Anybody who raises $100 or more receives a Walk T-shirt.

The association will conduct training for team captains this summer.

NBC5 anchor Deborah Ferguson, who has been emcee of the Fort Worth walk for several years, will be emcee again this year.

Chris Lokey, owner of Lokey Metals in Fort Worth, is honorary chair for the Fort Worth walk. His wife has Alzheimer’s.

“Her care is my highest priority,” Lokey says. Second is the future of their two daughters.

“Their grandmother died from Alzheimer’s, their aunt has the disease too. They are worried that if a cure isn’t found, their fate will be the same as their mother’s. Finding a cure or at least a means to control the disease is so very important to them and to me.

“Watching someone you love slowly fade away is a very helpless feeling,” he says. “Helping to raise money through the Walk to End Alzheimer’s gives me a sense that I’m doing something positive that gives me a chance to make a difference for those I love.”

Money raised from the walks supports the care, support and research efforts of the Alzheimer’s Association.

Dr. Meharvan Singh, dean of the Graduate School of Biomedical Sciences at the University of North Texas Health Science Center in Fort Worth, is chair of the Alzheimer’s Association North Central Texas Chapter board. Singh’s faculty focuses include Alzheimer’s.

Dr.
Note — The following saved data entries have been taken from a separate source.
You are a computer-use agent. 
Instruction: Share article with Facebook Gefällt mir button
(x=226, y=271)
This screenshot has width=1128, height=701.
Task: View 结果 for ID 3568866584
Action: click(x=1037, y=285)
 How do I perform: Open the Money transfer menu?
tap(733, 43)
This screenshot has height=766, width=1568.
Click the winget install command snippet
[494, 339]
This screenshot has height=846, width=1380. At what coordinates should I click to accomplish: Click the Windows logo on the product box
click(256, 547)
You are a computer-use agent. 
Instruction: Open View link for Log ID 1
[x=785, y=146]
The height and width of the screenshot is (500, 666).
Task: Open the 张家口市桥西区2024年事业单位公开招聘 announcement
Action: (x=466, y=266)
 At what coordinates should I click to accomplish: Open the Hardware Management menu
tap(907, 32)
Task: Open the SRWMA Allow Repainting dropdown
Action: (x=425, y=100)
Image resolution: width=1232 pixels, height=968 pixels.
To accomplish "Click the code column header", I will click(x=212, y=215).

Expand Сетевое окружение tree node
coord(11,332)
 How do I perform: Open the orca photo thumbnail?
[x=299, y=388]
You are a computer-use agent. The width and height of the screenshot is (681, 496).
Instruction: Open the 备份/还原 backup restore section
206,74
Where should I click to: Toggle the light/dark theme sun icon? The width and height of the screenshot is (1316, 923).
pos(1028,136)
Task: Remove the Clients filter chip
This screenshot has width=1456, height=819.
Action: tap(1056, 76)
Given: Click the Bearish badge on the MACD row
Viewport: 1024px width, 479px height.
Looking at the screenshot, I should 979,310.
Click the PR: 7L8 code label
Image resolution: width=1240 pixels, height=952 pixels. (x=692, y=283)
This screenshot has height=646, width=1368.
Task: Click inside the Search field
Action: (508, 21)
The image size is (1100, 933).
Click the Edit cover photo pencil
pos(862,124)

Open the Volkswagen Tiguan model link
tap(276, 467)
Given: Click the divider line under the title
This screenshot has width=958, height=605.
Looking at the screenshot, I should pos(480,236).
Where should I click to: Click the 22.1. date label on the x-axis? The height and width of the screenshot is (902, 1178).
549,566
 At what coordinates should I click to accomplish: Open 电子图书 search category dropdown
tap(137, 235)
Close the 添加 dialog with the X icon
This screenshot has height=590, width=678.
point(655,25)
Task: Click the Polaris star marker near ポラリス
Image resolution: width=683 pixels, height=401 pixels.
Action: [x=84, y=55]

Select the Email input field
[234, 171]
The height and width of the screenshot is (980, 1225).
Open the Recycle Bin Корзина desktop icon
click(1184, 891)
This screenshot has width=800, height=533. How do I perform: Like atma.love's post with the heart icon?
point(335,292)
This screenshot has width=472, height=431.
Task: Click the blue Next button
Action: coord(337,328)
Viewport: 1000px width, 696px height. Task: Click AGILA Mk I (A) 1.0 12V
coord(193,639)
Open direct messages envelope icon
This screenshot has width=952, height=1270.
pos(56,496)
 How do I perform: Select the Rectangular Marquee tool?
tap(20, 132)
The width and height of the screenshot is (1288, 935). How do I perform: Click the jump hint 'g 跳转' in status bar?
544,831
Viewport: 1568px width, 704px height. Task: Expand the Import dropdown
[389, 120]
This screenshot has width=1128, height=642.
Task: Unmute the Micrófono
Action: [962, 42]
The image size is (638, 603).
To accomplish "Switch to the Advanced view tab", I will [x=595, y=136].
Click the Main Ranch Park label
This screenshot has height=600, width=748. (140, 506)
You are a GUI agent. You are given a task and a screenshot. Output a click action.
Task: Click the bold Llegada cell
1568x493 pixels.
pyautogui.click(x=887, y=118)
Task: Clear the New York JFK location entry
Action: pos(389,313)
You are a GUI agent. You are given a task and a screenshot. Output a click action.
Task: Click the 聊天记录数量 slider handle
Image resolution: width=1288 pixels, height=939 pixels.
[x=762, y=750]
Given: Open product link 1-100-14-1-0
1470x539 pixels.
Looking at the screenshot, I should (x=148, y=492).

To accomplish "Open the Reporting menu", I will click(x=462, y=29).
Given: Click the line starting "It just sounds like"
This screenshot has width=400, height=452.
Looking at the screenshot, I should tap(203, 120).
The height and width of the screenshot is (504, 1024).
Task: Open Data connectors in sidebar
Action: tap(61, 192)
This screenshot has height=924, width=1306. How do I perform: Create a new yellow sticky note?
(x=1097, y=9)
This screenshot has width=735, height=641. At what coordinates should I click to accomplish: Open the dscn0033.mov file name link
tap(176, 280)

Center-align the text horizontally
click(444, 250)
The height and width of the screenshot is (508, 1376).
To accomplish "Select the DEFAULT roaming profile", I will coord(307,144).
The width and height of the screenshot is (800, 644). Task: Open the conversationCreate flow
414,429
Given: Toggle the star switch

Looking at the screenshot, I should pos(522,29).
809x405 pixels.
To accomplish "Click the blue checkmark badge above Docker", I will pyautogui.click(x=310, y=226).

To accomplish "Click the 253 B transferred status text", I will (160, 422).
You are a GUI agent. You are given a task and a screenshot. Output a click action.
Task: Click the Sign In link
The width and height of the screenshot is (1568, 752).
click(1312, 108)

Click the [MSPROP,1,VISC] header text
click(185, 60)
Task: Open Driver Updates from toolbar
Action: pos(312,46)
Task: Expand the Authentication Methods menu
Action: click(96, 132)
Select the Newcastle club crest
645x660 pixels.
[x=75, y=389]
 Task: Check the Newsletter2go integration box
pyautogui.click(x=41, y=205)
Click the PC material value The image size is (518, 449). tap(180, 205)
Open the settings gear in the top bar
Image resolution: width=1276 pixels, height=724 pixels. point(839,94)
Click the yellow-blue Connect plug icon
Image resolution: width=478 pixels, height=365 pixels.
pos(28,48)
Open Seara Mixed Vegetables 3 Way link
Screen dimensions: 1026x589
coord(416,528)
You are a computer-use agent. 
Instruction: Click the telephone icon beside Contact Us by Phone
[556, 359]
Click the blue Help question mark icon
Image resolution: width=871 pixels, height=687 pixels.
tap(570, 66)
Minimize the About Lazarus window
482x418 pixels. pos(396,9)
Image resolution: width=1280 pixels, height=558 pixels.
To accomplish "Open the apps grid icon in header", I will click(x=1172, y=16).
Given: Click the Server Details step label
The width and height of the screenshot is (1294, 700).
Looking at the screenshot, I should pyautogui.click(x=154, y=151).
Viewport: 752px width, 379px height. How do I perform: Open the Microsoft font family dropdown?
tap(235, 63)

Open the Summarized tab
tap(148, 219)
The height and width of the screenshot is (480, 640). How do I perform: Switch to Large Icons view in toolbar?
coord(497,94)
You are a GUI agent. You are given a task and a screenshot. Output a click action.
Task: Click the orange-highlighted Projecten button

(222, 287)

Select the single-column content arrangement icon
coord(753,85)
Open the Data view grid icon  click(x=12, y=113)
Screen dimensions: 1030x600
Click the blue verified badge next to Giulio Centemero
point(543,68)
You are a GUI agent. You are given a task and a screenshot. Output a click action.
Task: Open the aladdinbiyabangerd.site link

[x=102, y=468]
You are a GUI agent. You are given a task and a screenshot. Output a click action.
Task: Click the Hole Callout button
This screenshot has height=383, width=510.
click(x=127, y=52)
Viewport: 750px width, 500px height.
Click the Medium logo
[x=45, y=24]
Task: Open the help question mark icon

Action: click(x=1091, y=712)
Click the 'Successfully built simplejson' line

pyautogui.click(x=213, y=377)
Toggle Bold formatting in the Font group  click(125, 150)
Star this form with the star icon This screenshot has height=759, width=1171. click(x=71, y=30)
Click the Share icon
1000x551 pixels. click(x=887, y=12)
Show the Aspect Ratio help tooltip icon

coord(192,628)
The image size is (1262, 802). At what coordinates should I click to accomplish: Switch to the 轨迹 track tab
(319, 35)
Rebecca Cunningham of the UNT Health Science Center received a $100,000 grant from the national Alzheimer’s Association last year for her research, looking into the association between sleep-related disorders, such as sleep apnea, and the development and progression of Alzheimer’s.

In 2014, Alzheimer’s Association nationally had 458,828 registered walkers, 49,138 teams and $29.2 million in total revenue. Walk to End Alzheimer’s was held in more than 600 communities.